Hooker begins: All things but God (who is pure act, and in whom is no potentiality for development) are in various states of potentiality or "somewhat in possibility," and to that extent are not in act. In other words, all creation develops towards something, has not reached its end, and is in movement from its potential to some perfection in act. Creation is becoming in its being, unlike God in whom there is no shade of becoming, but is pure Being. This metaphysical reality gives rise to the well-observed fact that "there is in all things appetite or desire, whereby they incline to something which they may be." I.5.1, 72-73. Upon achieving that desire, they are more perfect, more complete, than before achieving that desire.
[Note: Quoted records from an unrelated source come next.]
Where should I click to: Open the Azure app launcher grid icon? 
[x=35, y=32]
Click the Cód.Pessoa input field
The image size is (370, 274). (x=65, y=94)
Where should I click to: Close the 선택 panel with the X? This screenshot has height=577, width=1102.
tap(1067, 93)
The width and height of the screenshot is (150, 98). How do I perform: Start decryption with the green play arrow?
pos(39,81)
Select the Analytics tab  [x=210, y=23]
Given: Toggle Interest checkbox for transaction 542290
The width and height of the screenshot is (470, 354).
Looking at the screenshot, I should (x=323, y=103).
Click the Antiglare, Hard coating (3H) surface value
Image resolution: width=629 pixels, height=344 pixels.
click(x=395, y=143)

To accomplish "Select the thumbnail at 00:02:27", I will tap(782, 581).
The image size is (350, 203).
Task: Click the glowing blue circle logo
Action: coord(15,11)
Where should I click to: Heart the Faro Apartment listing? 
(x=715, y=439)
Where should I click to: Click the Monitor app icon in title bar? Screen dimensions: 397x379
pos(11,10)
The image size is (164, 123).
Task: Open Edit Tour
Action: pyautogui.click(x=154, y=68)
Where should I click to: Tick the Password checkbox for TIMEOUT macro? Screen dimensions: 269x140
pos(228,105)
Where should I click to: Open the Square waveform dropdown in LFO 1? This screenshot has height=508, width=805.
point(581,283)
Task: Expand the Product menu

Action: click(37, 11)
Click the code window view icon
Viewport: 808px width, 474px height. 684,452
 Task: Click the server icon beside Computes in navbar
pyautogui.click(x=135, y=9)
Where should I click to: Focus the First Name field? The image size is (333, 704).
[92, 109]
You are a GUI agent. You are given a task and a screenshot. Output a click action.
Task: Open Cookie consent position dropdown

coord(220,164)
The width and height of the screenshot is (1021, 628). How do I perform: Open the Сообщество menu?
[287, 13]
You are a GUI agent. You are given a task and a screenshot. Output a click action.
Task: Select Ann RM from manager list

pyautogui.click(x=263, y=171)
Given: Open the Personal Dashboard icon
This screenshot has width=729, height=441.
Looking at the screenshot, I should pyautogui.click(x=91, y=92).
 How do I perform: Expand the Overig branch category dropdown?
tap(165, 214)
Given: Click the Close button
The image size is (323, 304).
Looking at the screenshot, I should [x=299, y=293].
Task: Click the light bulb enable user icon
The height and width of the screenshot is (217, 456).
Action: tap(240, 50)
This perfection which all things seek is generally known as goodness. Since there is nothing in the world that does not exist to make another thing good, it follows that all things are good. I.5.1, 73.
This desire for goodness, that is to say, a creature's thirst for improvement, for perfection, proceeds from God, as he is the cause of all things. Since God is the cause of all things, and since "every effect does after a sort contain, [or] at least . . . resemble the cause from which it proceeds," all things may be said to be seeking in a manner "to seek the highest, and to covet more or less the participation of God himself." I.5.2, 73. All things, willy-nilly, seek to participate in God, as effect to cause.
This urge toward perfection, and therefore this urge to participate in God, is nowhere more clearly seen than in man. Part of this is because man desires "so many kinds of perfection," that is, he seeks various "degrees" of perfection. I.5.2, 73. Like animals, men seek to "the continuance of their being" (first degree). Since man, like other beings, cannot in fact live for ever, the urge to continue his being is manifest in the desire to propagate offspring. Man, not unlike God, also seeks to be constant and excellent in those physical qualities which are his by nature (second degree). Quoting Aristotle, Hooker observes how "the works of nature do always aim at that which cannot be bettered." I.5.2, 73 (quoting Aristotle's De Anima, (415b) [Πάντα γὰρ ἐκείνου ὀρέγεται.]) These two degrees of appetites or desires are, however, so intertwined with our nature that "we scarcely perceive the appetite to stir in reaching forth her hand towards them." I.5.3, 73. They are, as it were, involuntary appetites or desires.
More apparent than the first two degrees of aspiring toward perfection is the third degree. This degree comprehends those desires for perfection which "grow externally," especially those desires that do not arise without knowledge of the perfection (virtue) or those desires for knowledge itself (truth).
Hooker then addresses the issue of knowledge, contrasting the angelic knowledge which is "already full and complete," and men whose knowledge "in their spring," that is, when they are children, "are at the first without understanding or knowledge at all." I.6.2, 74. Ultimately, however, man's knowledge approaches, as it were, asymptotically, angelic knowledge.
Here, Hooker invokes that great circle of being, the chain of being from insensate creation, through vegetative life, up to the life of unreasoning animals, unto man and angel reaching into the ultimate source of Being, God Himself. Man participates, like the creatures below him, in the perfections of God. But he has a calling, a dignity all his own. He is meant to participate in the being and perfection of God in a way unique to him, and he achieves this through the use of reason:
Hooker complains that his generation appears to have ignored or rejected Aristotelian logic. The gap in "maturity of judgment" between a man who is well-versed in Aristotelian logic, and one who is not is as wide as that between men and children.* Hooker stresses the importance of education, of instruction or formation, of paideia, as it were, in the development of human reason.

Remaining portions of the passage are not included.